Spar Raps 00
21.04.2015 - , BM
Sie scheint fast jede Eigenschaft zu haben - je nach Informationsquelle: Sie sei krebsheilend und krebsfördernd, sie liefere ein hervorragendes Speiseöl das gesundheitsschädlich sei, man nutze sie für Maschinenschmiere welche Maschinen schade, sie lasse Hasen verenden, Rehe taub, blind und irre werden und sie wird nicht zuletzt als wichtige Äsungspflanze für Wildäcker empfohlen.
Es scheinen sich zwei Rapslager gebildet zu haben, welche die jeweils andere Seite der Lügen und Verbreitung von Verschwörungstheorien bezichtigt und ihre Argumente mit weissenschaftlichen Studien belegen. Es wird alles behauptet und alles bewiesen, auch das Gegenteil – Raps scheint ein universeller Universalstoff, ein göttliches Teufelszeug zu sein.
Einigkeit scheint darüber zu herrschen, dass es sich um einen Kreuzblütler handelt, deren Blüten aus vier, sich gegenüber stehenden, gelben Kronblättern bestehen. Die traubigen Blütenstände verleihen in ihrer Summe der Feldflur eine einzigartige, faszinierende Gelbfärbung, die sich bizarr aus einem Grün einer Landschaft abhebt. Aber nicht alles was im Auge leuchtet und die Phantasie eines Großhirnes beflügelt, salbt auch die Eingeweide. Nicht alles was gut schmeckt tut gut – das war einmal.
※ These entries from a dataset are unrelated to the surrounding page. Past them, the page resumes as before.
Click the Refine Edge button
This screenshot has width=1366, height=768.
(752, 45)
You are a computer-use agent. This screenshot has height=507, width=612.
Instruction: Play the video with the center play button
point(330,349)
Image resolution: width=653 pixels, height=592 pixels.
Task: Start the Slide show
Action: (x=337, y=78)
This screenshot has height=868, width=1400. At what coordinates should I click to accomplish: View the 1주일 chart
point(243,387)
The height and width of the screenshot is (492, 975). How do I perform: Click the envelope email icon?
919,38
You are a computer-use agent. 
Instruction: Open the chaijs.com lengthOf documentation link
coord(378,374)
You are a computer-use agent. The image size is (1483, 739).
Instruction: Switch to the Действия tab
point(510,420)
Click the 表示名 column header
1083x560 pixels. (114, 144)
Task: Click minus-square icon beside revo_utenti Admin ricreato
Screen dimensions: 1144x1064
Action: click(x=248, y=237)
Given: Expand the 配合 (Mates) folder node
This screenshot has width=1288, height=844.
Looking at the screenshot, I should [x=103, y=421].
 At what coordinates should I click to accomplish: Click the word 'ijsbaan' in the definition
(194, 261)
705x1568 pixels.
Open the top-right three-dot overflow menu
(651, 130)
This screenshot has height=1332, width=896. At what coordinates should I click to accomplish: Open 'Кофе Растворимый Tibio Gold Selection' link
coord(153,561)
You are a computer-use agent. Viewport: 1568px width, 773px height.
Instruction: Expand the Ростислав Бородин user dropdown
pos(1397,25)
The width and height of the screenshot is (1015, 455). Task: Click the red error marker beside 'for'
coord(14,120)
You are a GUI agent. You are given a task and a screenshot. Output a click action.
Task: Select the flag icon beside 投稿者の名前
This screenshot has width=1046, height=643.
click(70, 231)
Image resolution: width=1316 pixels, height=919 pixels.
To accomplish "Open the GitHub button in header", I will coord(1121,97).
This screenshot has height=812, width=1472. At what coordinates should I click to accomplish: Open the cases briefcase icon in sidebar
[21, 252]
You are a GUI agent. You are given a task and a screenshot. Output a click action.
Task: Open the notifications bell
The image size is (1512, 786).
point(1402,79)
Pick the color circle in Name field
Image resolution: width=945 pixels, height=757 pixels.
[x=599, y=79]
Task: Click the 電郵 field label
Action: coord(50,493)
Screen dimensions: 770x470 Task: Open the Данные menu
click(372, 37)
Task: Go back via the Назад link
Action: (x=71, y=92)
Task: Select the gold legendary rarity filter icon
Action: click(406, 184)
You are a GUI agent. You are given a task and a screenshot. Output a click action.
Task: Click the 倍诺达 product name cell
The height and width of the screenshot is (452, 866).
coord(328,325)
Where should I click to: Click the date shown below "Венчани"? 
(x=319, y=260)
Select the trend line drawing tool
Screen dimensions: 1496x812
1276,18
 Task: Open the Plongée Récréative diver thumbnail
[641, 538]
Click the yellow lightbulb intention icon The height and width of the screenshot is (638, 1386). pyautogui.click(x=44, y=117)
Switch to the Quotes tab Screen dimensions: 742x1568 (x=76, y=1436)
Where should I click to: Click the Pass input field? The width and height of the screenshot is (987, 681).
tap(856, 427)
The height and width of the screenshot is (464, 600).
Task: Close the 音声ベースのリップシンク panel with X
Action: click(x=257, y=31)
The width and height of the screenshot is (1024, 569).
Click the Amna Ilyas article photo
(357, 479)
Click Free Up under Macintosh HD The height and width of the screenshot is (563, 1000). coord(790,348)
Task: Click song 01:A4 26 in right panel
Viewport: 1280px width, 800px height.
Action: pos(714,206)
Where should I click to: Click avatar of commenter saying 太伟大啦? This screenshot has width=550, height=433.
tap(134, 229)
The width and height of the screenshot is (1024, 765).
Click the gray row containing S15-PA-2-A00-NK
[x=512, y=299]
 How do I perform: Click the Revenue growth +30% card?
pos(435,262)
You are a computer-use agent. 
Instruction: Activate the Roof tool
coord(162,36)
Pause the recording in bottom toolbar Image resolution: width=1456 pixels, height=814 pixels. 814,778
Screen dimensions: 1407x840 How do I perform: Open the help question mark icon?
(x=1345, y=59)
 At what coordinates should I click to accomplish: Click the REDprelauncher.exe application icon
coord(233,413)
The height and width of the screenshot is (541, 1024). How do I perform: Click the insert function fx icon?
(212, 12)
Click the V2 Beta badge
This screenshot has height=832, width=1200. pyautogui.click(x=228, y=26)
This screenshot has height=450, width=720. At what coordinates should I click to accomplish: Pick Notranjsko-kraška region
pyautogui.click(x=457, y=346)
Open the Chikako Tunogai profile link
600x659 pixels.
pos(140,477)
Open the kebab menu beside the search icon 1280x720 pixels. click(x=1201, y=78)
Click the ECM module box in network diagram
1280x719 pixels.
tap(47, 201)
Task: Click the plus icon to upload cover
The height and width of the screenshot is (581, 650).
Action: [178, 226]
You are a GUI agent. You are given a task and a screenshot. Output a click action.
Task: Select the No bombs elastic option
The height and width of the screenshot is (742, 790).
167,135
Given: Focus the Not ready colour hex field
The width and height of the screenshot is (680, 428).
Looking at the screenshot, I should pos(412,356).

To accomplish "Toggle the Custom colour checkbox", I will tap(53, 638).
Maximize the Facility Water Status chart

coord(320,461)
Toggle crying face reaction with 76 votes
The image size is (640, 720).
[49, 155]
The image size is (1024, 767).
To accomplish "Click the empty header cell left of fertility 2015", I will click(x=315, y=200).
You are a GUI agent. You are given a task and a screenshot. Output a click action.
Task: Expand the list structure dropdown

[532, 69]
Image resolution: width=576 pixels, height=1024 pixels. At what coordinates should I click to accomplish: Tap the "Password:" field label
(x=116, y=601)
Um ein Universalkraut zu bewerten braucht es einen Universalgelehrten wie Hippokrates: Für ihn erlangte man Gesundheit durch ein Maß an Ausgewogenheit und Proportionalität. Er kam folglich zu seinem berühmten Schluss, dass Nahrungsmittel die Heilmittel und Heilmittel die Nahrungsmittel seien.
Ein weiterer, hilfreicher Geist ist Paracelsus. Auf ihn berufen sich alle Heiler, auch wenn sie sonst erbitterte Gegner sein mögen. Jedes Leben, so meinte dieser, habe einen eigenen Arzt, eine innere Stimme, welche auf ein ihm zuträgliches Zusammenspiel, Proportionalität, Synkratie der physiologischen und chemischen Vorgänge achte, also ein Instinkt, der jedem Leben innewohne. Paracelsus lieferte uns die Weisheit, dass die Dosis das Gift mache und nichts ohne Gift sei. Viel hilft viel – nein, Paracelsus sprach von einer Dosis, also von einer individuellen, richtigen Menge.
Eine richtige Menge wird uns durch die Entdeckung der Hormone durch Ernest Starling bestätigt, bei denen die richtige Menge in kleinster Dosierung Steuerungsfunktion hat aber darüber hinaus ihre Funktion nicht mehr erfüllen kann – wenig hilft viel.
Dass Tiere darüber nicht nachdenken müssen, sondern in ihrem natürlichen, störungsfreien Umfeld, ihrem Programm, ihrem Instinkt folgen, das Unverfälschte fühlen und für sie das Richtige tun ist bewiesen, denn sonst wären sie schon ausgestorben. Wenn Tiere Vielfalt vorfinden und von dieser nicht abgehalten werden, wenn ihr Rhythmus und ihre Wahrnehmung, ihr Fühlen, nicht beeinträchtigt werden, dann tun sie instinktiv das Richtige und sie fressen das Richtige - wenn sie es vorfinden. Das gilt selbstverständlich auch für originären Raps, dessen Glucosinolat und Eurucasäure die Äsung bitter machen.
Der Mensch kann inzwischen von vielem ein wenig, sogar künstliche Rapssorten erzeugen, welche diese bitteren Inhaltsstoffe nicht aufweisen, aber er kann nichts vollständig und er kann nichts besser herstellen als das worauf das Leben seit seiner Entstehung selektioniert wurde. Es ist ihm unmöglich die Natur zu verbessern, er kann sie nur in Kunst verwandeln - 00.
Warum also nicht einer Wildackermischung etwas originären Raps beimischen – es frisst ihn aufgrund der Bitterstoffe ohnehin kein Tier ohne Zwang in großen Mengen. Eine schöne, gelbe 00-Rapslandschaft, die dem Wild keine Vielfalt mehr bietet und zu deren Äsung das Wild nicht nur verleitet sondern durch Monokultur und Störung gezwungen wird, kann a priori für das Wild nicht zuträglich sein.
Ob Raps und dessen Produkte für den Menschen zuträglich sind, muss ein jeder für sich selbst entscheiden, denn jeder ist individuell, hat seinen eigenen Verstand und ist sein eigener Arzt.
Jedoch eines ist sicher: Nicht alles ist für alle gut.